Prompted by the availability of David Harvey’s lectures, I have been reading Marx’s Capital and am sure to have all sorts of mind-numbing posts about the insights I’ve derived from it in the new year. (Look forward to my close reading of footnote 39 in the chapter about large-scale industry.) But I was glad to read that, like Sarkozy I am part of a current fad for Marx, prompted apparently by the end of capitalism as we know it and all that. The Times of London reported on the Marxmania in October:
Visitors to Karl Marx’s birthplace in Trier have soared – 40,000 so far this year – with many coming from China, eastern Germany, Cuba and Bolivia.“I can’t tell you how many times I have heard people say: ‘The man was right!’,” says Beatrix Bouvier, chief curator of the museum. Alexander Kluge, the film director, is preparing to make a blockbuster film out of Das Kapital. Little wonder, since Marx comes highly recommended. President Sarkozy of France has been seen flicking through the book, while the Peer Steinbrück, the German Finance Minister, recently admitted: “Certain parts of Marx’s thinking are really not so bad.” The Archbishop of Canterbury, Rowan Williams, gave him a decent review last month: “Marx long ago observed the way in which unbridled capitalism became a kind of mythology, ascribing reality, power and agency to things that had no life in themselves.” Even the Pope has put in a good word for the old atheist – praising his “great analytical skill”.
The implication of Marx’s renewed popularity is that capitalism is now universally accepted as being fundamentally broken, with the financial system at the heart of the problem. Marx’s description of “the fetishism of commodities” — the translation of goods into tradable assets, disembodied from either the process of creation or their usefulness — seems entirely relevant to the complex process of securitization, in which values seem to be hidden by obscure transactions.
(James does warn against adopting the Communist Manifesto as solution to the financial crisis, however.)

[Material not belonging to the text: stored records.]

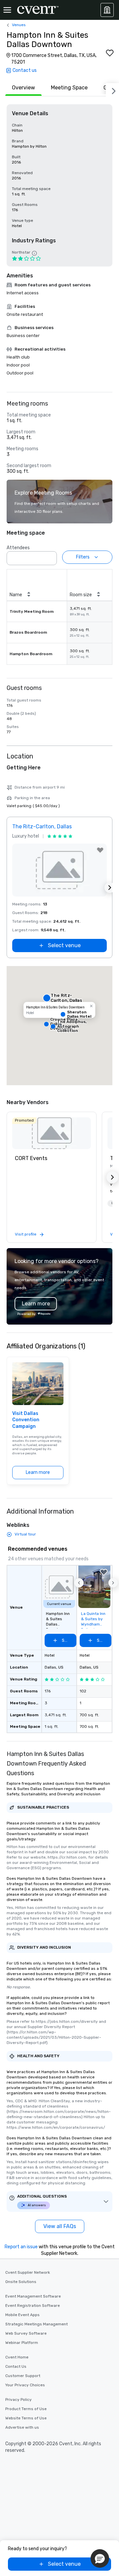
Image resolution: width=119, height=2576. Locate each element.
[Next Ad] (109, 887)
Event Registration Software (32, 2305)
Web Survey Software (26, 2333)
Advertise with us (22, 2427)
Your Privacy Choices (25, 2385)
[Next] (112, 89)
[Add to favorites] (110, 53)
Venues (19, 25)
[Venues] (107, 10)
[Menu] (7, 10)
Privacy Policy (18, 2399)
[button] (50, 556)
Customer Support (22, 2375)
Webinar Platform (21, 2342)
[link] (51, 1133)
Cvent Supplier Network (27, 2272)
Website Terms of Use (26, 2418)
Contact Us (15, 2366)
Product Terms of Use (26, 2408)
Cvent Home (16, 2357)
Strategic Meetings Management (36, 2324)
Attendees (18, 548)
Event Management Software (33, 2296)
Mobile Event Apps (22, 2314)
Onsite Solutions (20, 2281)
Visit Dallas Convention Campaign (25, 1420)
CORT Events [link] (31, 1158)
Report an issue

The most relevant part of Capital to the current crisis that I’ve read thus far comes in chapter 3, about money, section 3(b) (here in a somewhat lackluster translation):
The function of money as the means of payment implies a contradiction without a terminus medius. In so far as the payments balance one another, money functions only ideally as money of account, as a measure of value. In so far as actual payments have to be made, money does not serve as a circulating medium, as a mere transient agent in the interchange of products, but as the individual incarnation of social labour, as the independent form of existence of exchange value, as the universal commodity. This contradiction comes to a head in those phases of industrial and commercial crises which are known as monetary crises. Such a crisis occurs only where the ever-lengthening chain of payments, and an artificial system of settling them, has been fully developed. Whenever there is a general and extensive disturbance of this mechanism, no matter what its cause, money becomes suddenly and immediately transformed, from its merely ideal shape of money of account, into hard cash. Profane commodities can no longer replace it. The use-value of commodities becomes value-less, and their value vanishes in the presence of its own independent form. On the eve of crisis, the bourgeois, with the self-sufficiency that springs from intoxicating prosperity, declares money to be a vain imagination. Commodities alone are money. But now the cry is everywhere: money alone is a commodity! As the hart pants after fresh water, so pants his soul after money, the only wealth. In a crisis, the antithesis between commodities and their value-form, money, becomes heightened into an absolute contradiction. Hence, in such events, the form under which money appears is of no importance. The money famine continues, whether payments have to be made in gold or in credit money such as bank notes.
In troubled credit markets, all collateral is suspect.